Problem description
Please read the records below and return each line holding the string "agent".

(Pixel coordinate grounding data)
──────────

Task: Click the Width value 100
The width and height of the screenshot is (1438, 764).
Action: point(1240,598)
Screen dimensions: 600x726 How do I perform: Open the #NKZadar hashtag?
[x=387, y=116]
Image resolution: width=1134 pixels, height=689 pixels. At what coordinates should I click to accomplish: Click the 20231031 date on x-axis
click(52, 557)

──────────

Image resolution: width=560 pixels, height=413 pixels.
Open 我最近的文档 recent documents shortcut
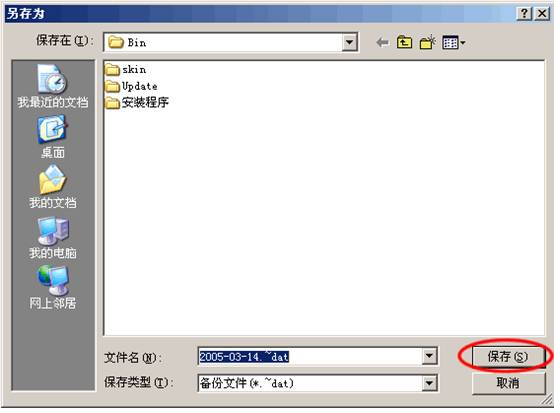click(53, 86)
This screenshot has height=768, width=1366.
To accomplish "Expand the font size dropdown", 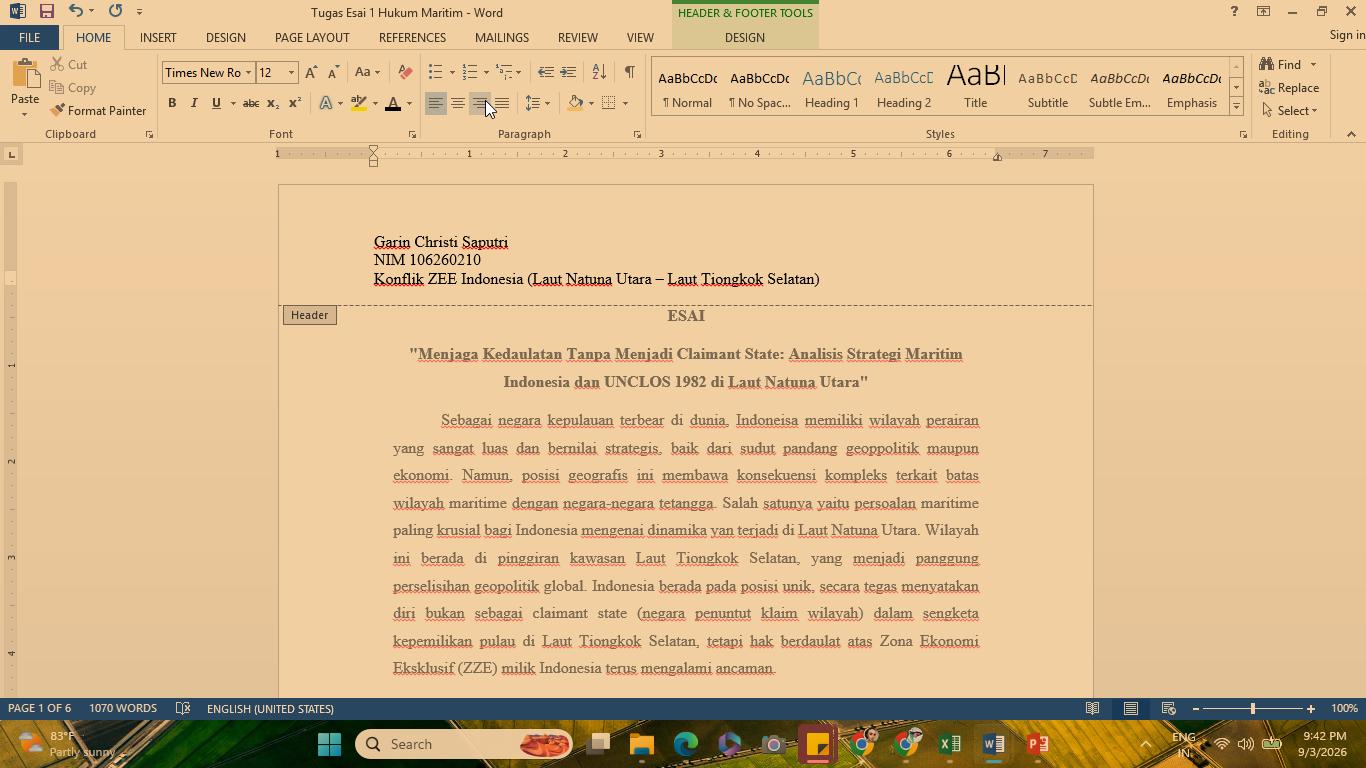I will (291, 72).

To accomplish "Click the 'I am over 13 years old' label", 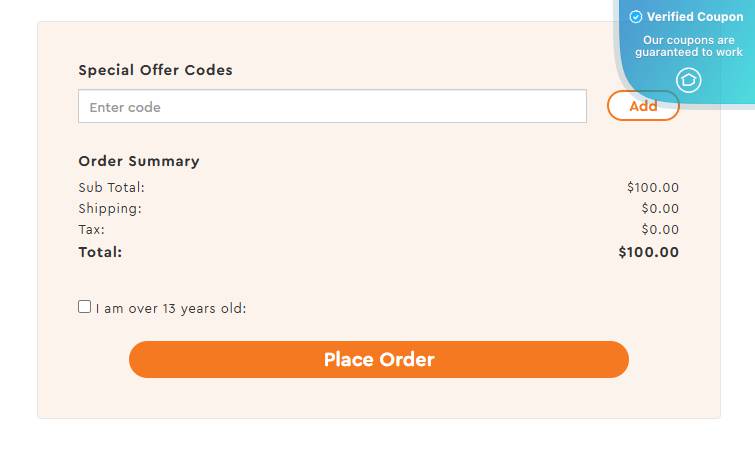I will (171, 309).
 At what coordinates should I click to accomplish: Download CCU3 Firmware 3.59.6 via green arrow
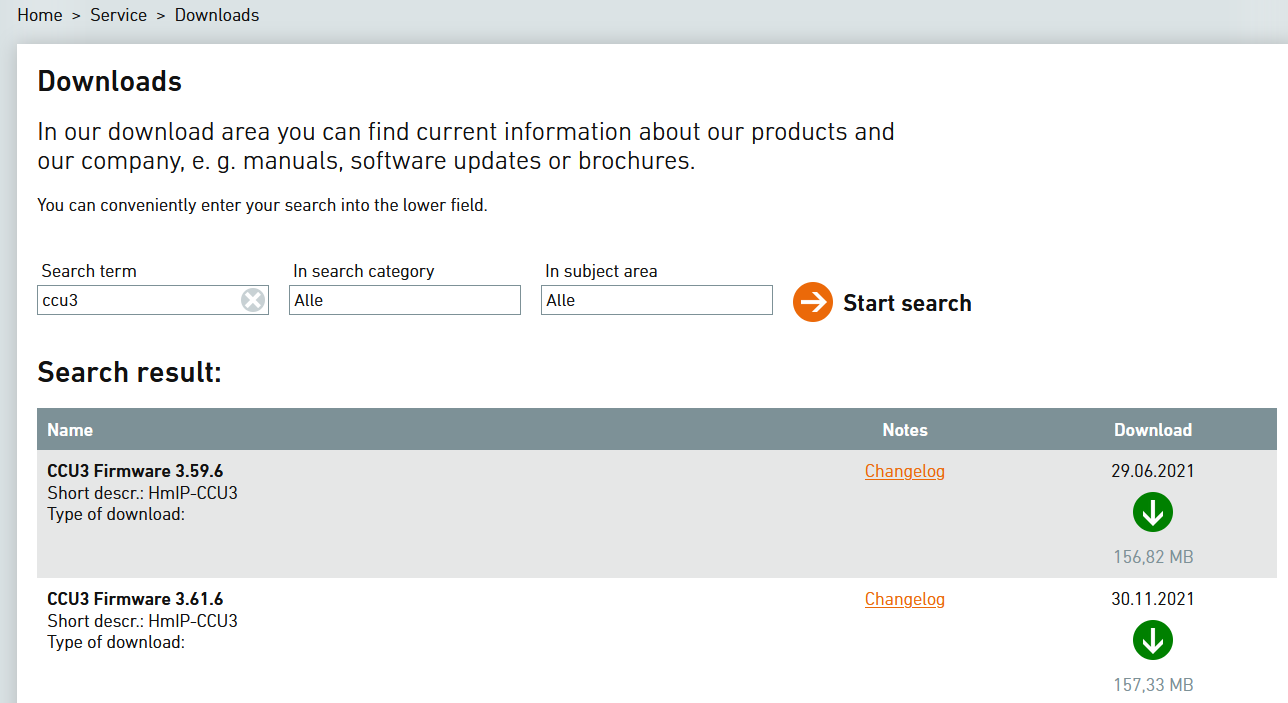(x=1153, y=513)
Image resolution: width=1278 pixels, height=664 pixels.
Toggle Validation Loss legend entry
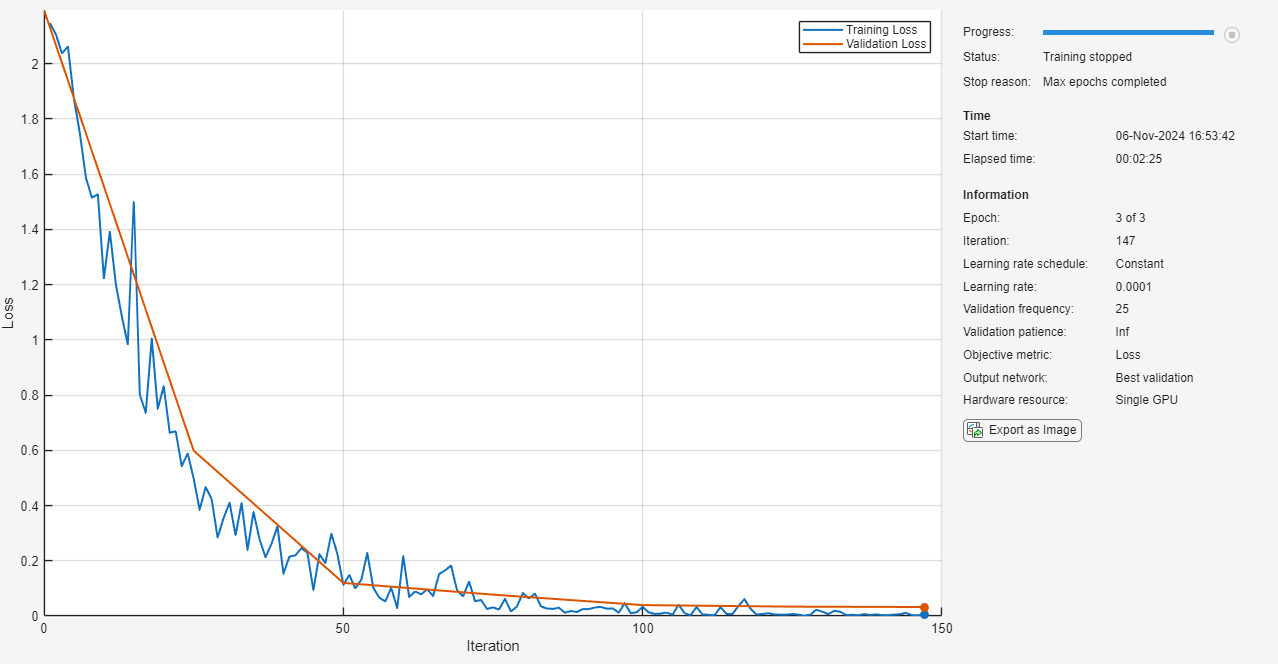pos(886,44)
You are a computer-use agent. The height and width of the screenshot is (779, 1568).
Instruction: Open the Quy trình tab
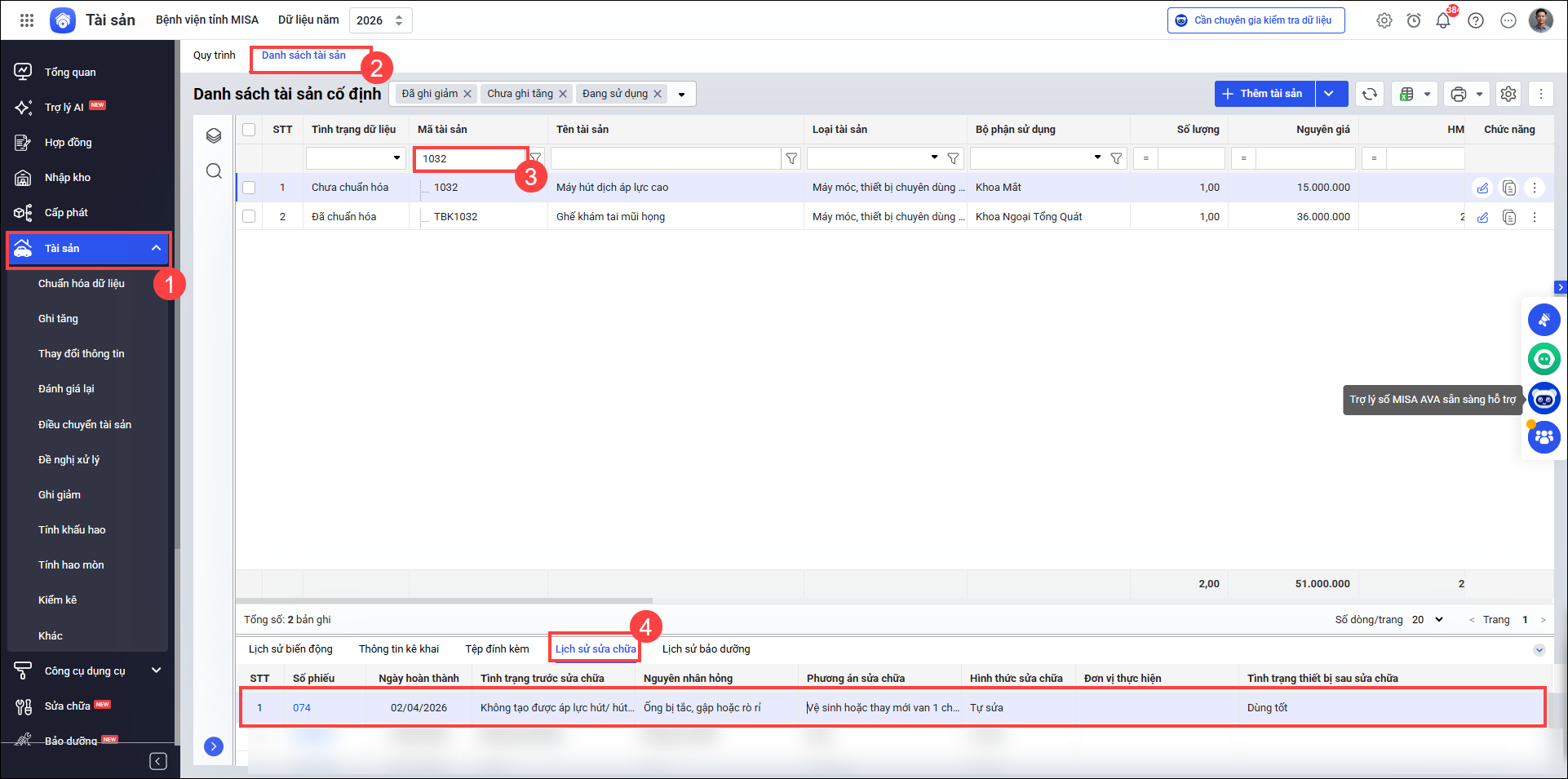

──────────

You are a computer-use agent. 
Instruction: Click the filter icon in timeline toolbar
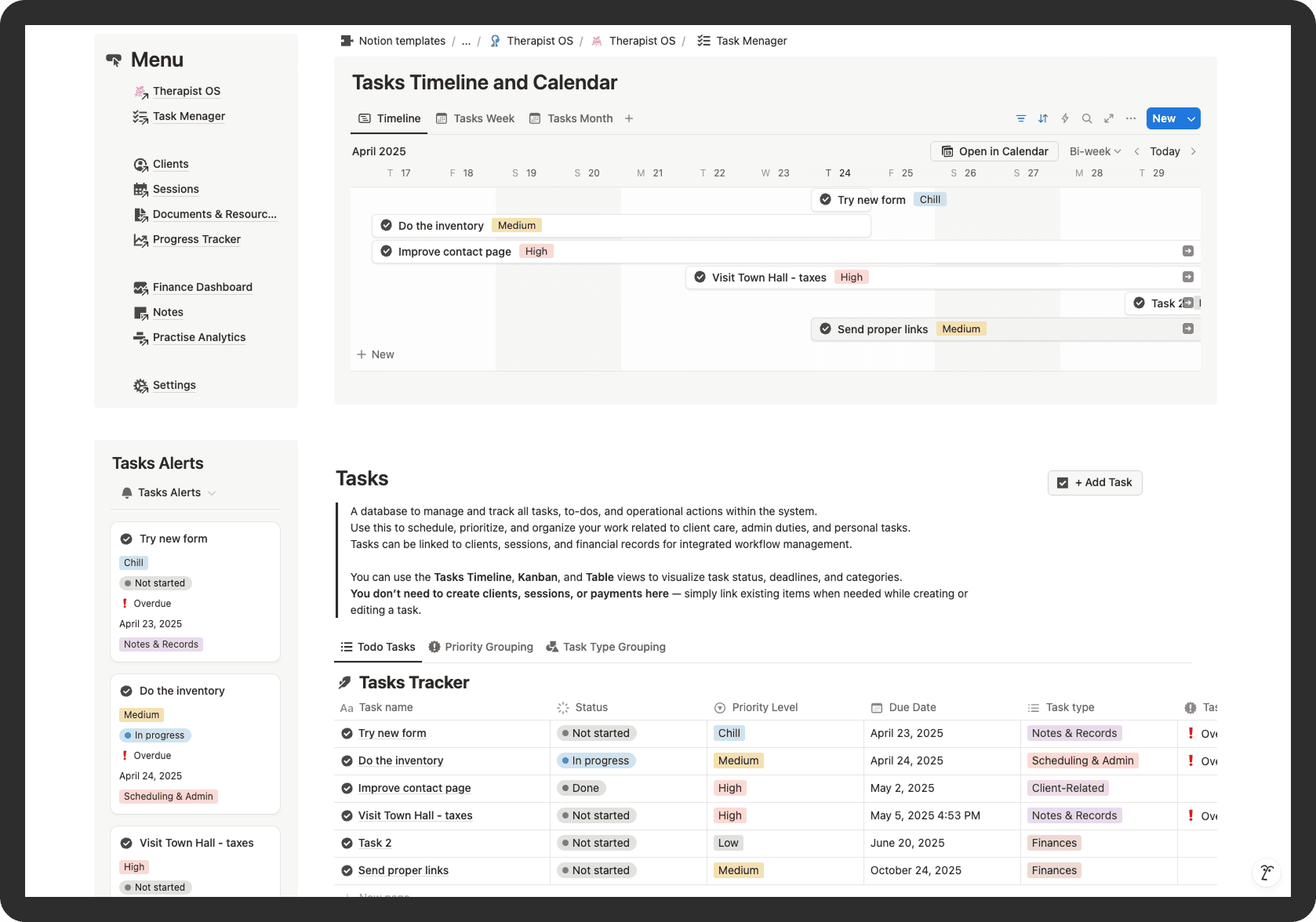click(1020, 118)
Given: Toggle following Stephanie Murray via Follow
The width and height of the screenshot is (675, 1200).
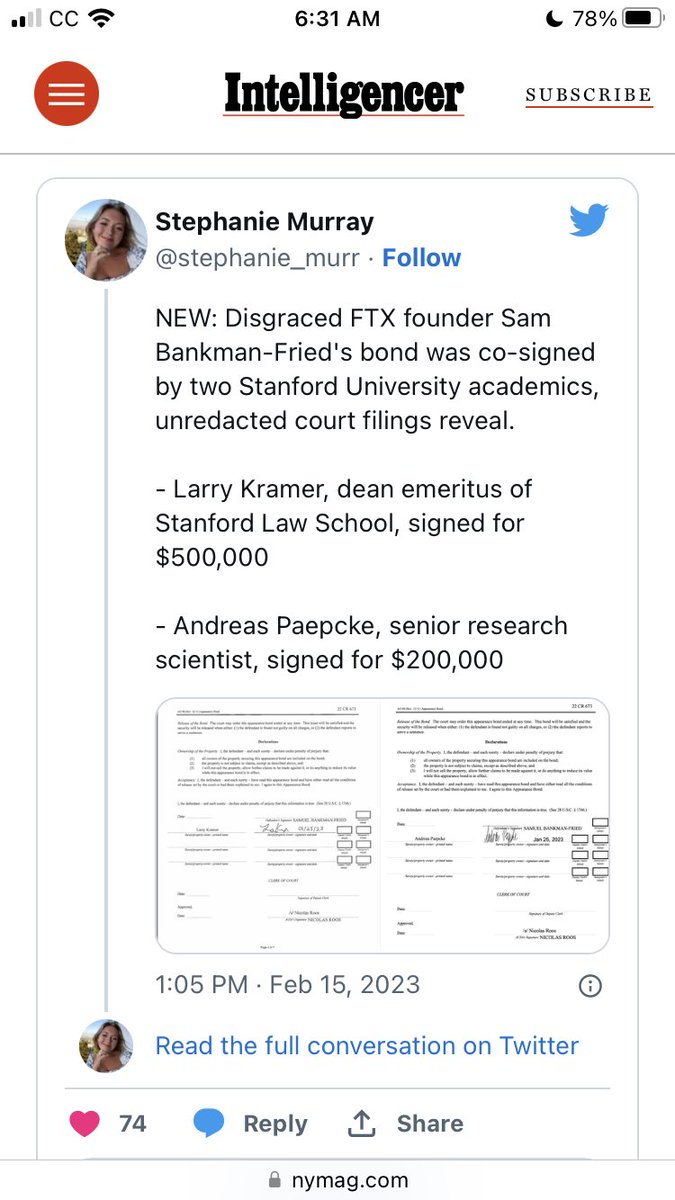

──────────

Problem solution
You are a computer-use agent. The height and width of the screenshot is (779, 1568).
You are a computer-use agent. 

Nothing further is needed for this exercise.